We don't know who's going to win the war -- but we do know consumers will be better off for it. Google's Pixel is the gut punch that will jolt Apple out of its comfort zone. To squash the competition and keep its loyal following, Apple will have to double down and deliver what's long overdue: a truly innovative iPhone update that we can't live without.
Apple has suffered from a severe lack of competition...
Despite the palpable Apple fatigue among consumers in the past year, the company is mostly peerless in terms of competition for its user demographic -- affluent, brand loyal, creative professionals. True, there have been a smattering of objectively good smartphones out there -- Samsung's Galaxy S7 is arguably a better phone with a better camera -- but none that is truly nipping at Apple's heels in terms of design and user-friendliness, the two main selling points that draw people to the brand.
One of the more insidious side effects of a lack of real competition for a tech company like Apple is a sense of complacency, which ends up stalling innovation. After all, why make any groundbreaking improvements to the iPhone when the existing versions are already very successful, and no other brand is breathing down your neck with something better?
... until now
Enter the Pixel -- a phone that actually represents a real threat to Apple. It's impressively powerful with an allegedly best-in-class camera, all wrapped up in a sexy-as-hell body that could have conceivably come straight out of Jony Ive's design lab. And while Google lacks a certain cool factor that Apple has, its new product lineup is an obvious step away from the nerdy software and data the company's known for. Apple has no choice but to launch a counterattack.
The Pixel has a bigger, better battery than the iPhone
iPhone users have long bemoaned its egregious battery issues, and Apple has repeatedly failed to address them in any significant way. That will have to change if Apple wants to remain competitive. Not only does the Pixel boast a higher-quality camera (both front and back) than the iPhone 7, it also has the bigger battery. It's still unclear how efficient the Pixel's battery will be when put to the test under typical usage conditions, but it is technically more powerful, packed with a 2,770mAh lithium ion compared to the iPhone's 1,960mAh.
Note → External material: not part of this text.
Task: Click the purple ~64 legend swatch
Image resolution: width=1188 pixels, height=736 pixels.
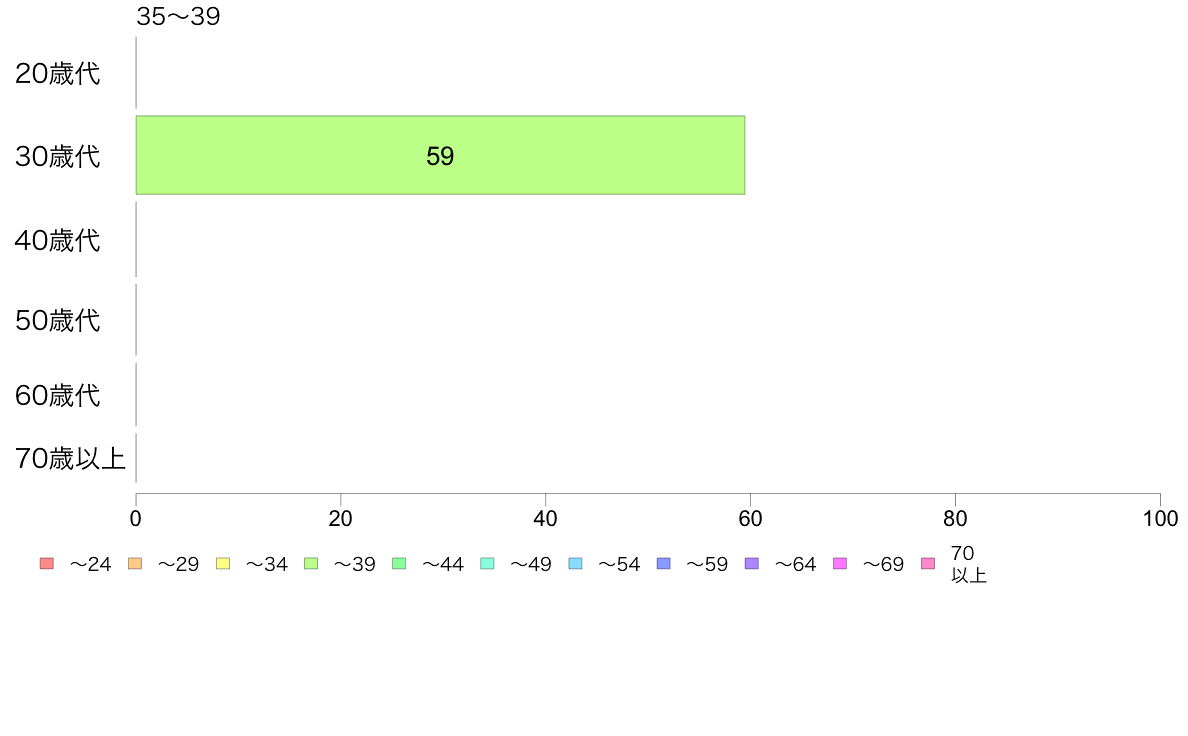Action: point(752,563)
The Pixel also supports quick-charging its USB C port, which means you can juice the phone up in just 15 minutes to last a full seven hours. The Pixel's superior battery will hopefully be the factor that finally convinces Apple to prioritize a meaningful improvement on the next iPhone.
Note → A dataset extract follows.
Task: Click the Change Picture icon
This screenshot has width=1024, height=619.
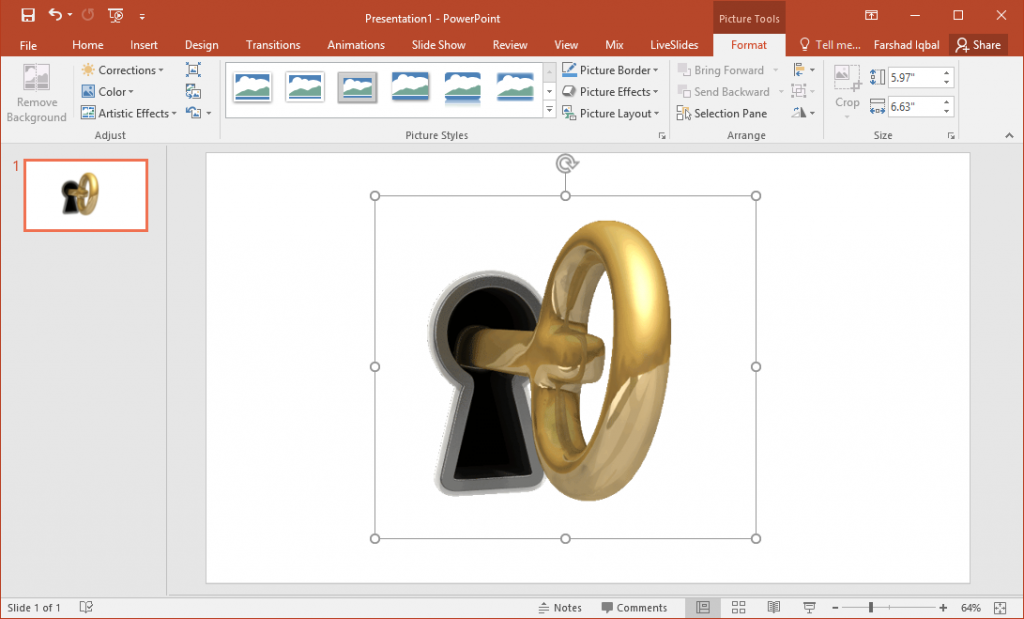Action: point(192,91)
And the Pixel solves the iPhone's terrible storage problem
Google promises free unlimited cloud storage with every Pixel purchase -- essential for storing the full-sized, high-res images and vids that users will be taking with the phone's 12.3MP camera. Unlike the Google Photos app, which already offers unlimited cloud storage for compressed photos, Pixel owners will be able to seamlessly save and retrieve enormous media files without restriction. Not only is that cool for Pixel converts, it's going to put pressure on Apple to come up with a free storage fix and put an end to those obnoxious "Not Enough Storage" notifications that regularly taunt iPhone users.
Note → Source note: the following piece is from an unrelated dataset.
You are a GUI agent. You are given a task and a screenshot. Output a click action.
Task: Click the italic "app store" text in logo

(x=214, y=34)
This means bigger, bolder changes to the next iPhone
Now that there's a relevant competitor in the mix, this may be just what Apple's leadership team needs to recalibrate its efforts and get back to doing what Apple does best: developing truly transformational devices. Think about the incredible leaps in form and function that got us from the iPhone 3 to the iPhone 6. Now, it feels like Apple's just taking features away (RIP headphone jack) instead of adding significant new ones. And no, a pair of janky wireless AirPods and a slightly faster Apple Watch aren't going to tide us over.
Whether or not we actually buy one, we hope Google's Pixel succeeds. Worst case, there's finally a better smartphone out there that solves our biggest complaints. Best case, Apple brings a gun to this knife fight and puts out a truly spectacular new product that leaves Google in the dust, and leaves us speechless.